Maroc: Les Marocains luttent contre la corruption

Rabat — Des spots destinés à sensibiliser les citoyens aux méfaits de la corruption sont diffusés sur les ondes des radios et télévisions marocaines.

Le gouvernement a lancé en début du mois une campagne destinée à sensibiliser les citoyens contre la corruption.

Le ministère de la Fonction publique a déclaré lors d'une conférence de presse organisée le 10 décembre à Rabat destinée à présenter cette nouvelle campagne que la corruption "est un phénomène culturel.
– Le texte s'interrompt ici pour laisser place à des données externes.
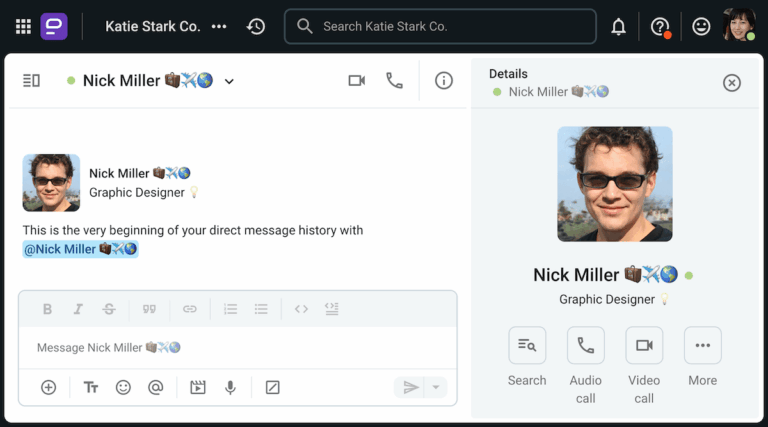Image resolution: width=768 pixels, height=427 pixels.
Task: Toggle italic formatting in message composer
Action: (78, 309)
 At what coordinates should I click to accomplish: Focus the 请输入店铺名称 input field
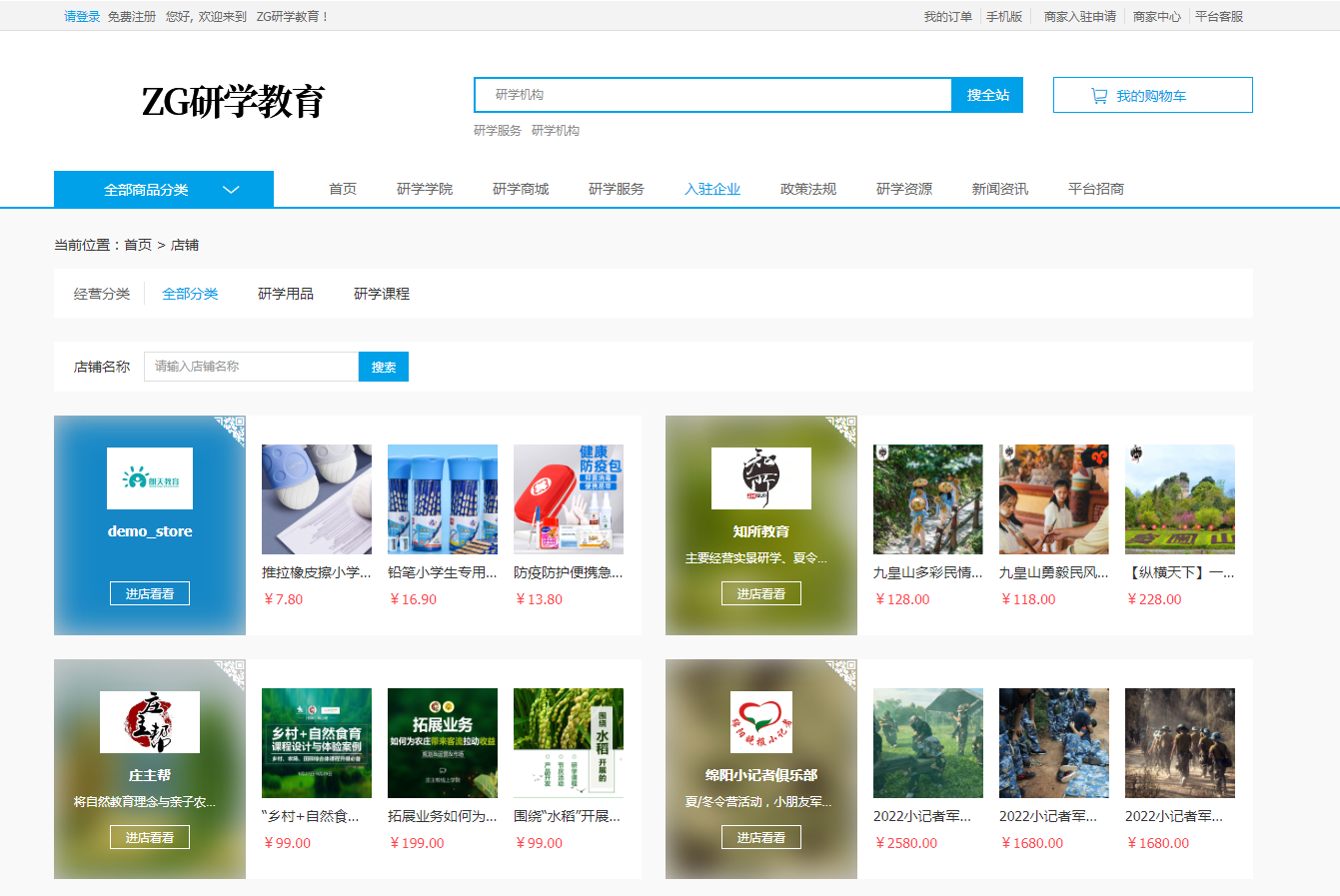pos(251,367)
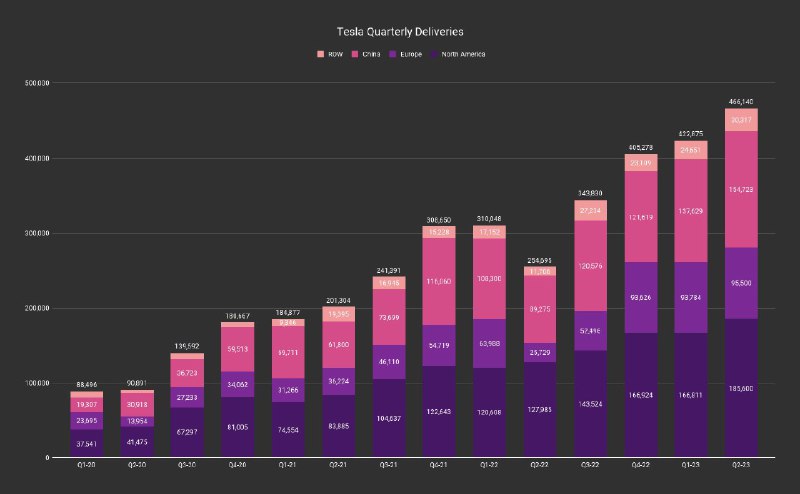This screenshot has height=494, width=800.
Task: Click the Q2-23 North America bar segment
Action: (x=741, y=388)
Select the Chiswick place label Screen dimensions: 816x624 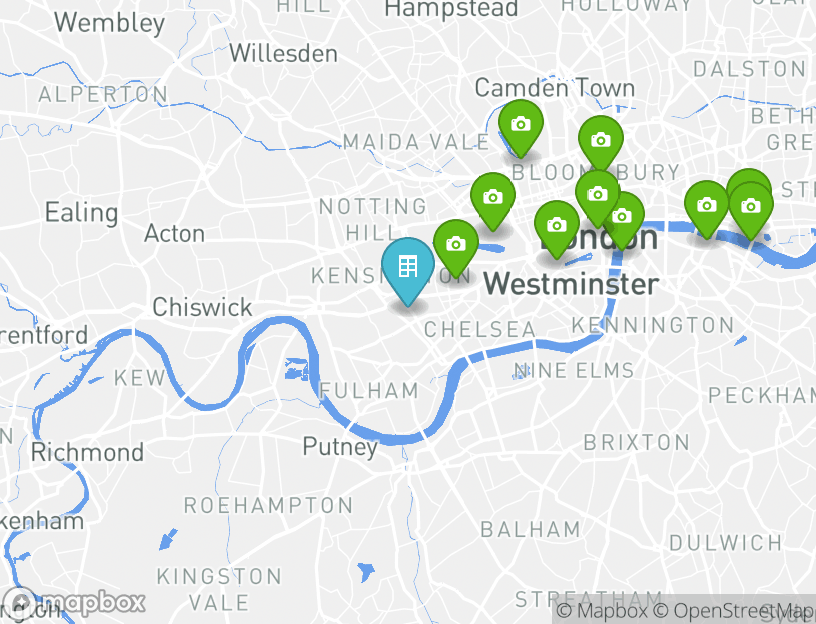point(202,307)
Aussi faut-il s'y attaquer le plus tôt possible".

Un avis partagé par la sociologue Samira Kassimi, qui souligne que la corruption est aujourd'hui profondément enracinée dans la société et la culture marocaines.

"J'espère que ces spots inciteront les citoyens à réclamer leurs droits sans être contraints de verser des pots de vin", dit-elle.

L'approche gouvernementale ne consiste pas uniquement à sensibiliser les citoyens, elle comporte également des mesures destinées à renforcer l'arsenal juridique des tribunaux.

Les textes actuels n'ont pas permis d'atteindre les objectifs fixés, a estimé El Guerrouj.

Il s'agit également de renforcer le rôle des institutions de contrôle, notamment l'Instance centrale de prévention de la corruption (ICPC).

Son président, Abdesselam Aboudram, a à cet effet déclaré : "Dans notre rapport, nous avons souligné l'urgence de la mise en place d'une stratégie."

"Au niveau du gouvernement, il existe une volonté de combattre la corruption, notamment par la publication des listes d'agréments de transport et de carrières, la présentation des dossiers de la Cour des comptes à la justice, la chasse aux fonctionnaires fantômes, le principe de non-cumul de fonctions au niveau de l'éducation et de la santé, etc", a-t-il relevé.

De telles mesures ne doivent pas être isolées, mais doivent s'inscrire dans une politique générale assurant leur efficacité et leur bonne perception par l'opinion, a-t-il expliqué à Magharebia.

Même son de cloche chez la politologue Bahia Fikri, qui estime que si une campagne de sensibilisation est nécessaire, il faut s'attaquer en premier lieu à la réforme juridique à travers la mise en place d'un système d'accès aux informations par les citoyens.

Les réformes doivent également renforcer la protection des victimes et des dénonciateurs, a-t-elle ajouté.

Du côté des citoyens, les avis divergent entre ceux qui croient au changement et ceux qui pensent que le problème est si profondément enraciné et complexe qu'il ne pourra jamais disparaître.

Sanae Chekhmani, assistante de direction de 32 ans, fait partie des premiers. Pour elle, si les efforts déployés par le gouvernement sont réels et vont jusqu'au bout, il sera alors possible d'éradiquer ce fléau. Elle se dit favorable aux spots de sensibilisation qui incitent les citoyens à ne pas se taire et à dénoncer la corruption.

En revanche, l'étudiant Hamid Chetatou estime que même si cette campagne de sensibilisation devait être diffusée pendant une année, elle n'arrivera pas à changer les choses tant que les fonctionnaires de l'administration tenteront de tirer parti du système.

"Bien sûr, il ne faut pas généraliser. Mais c'est devenue une pratique répandue, considérée comme normale aussi bien par les corrompus que par l'opinion publique", conclut-il.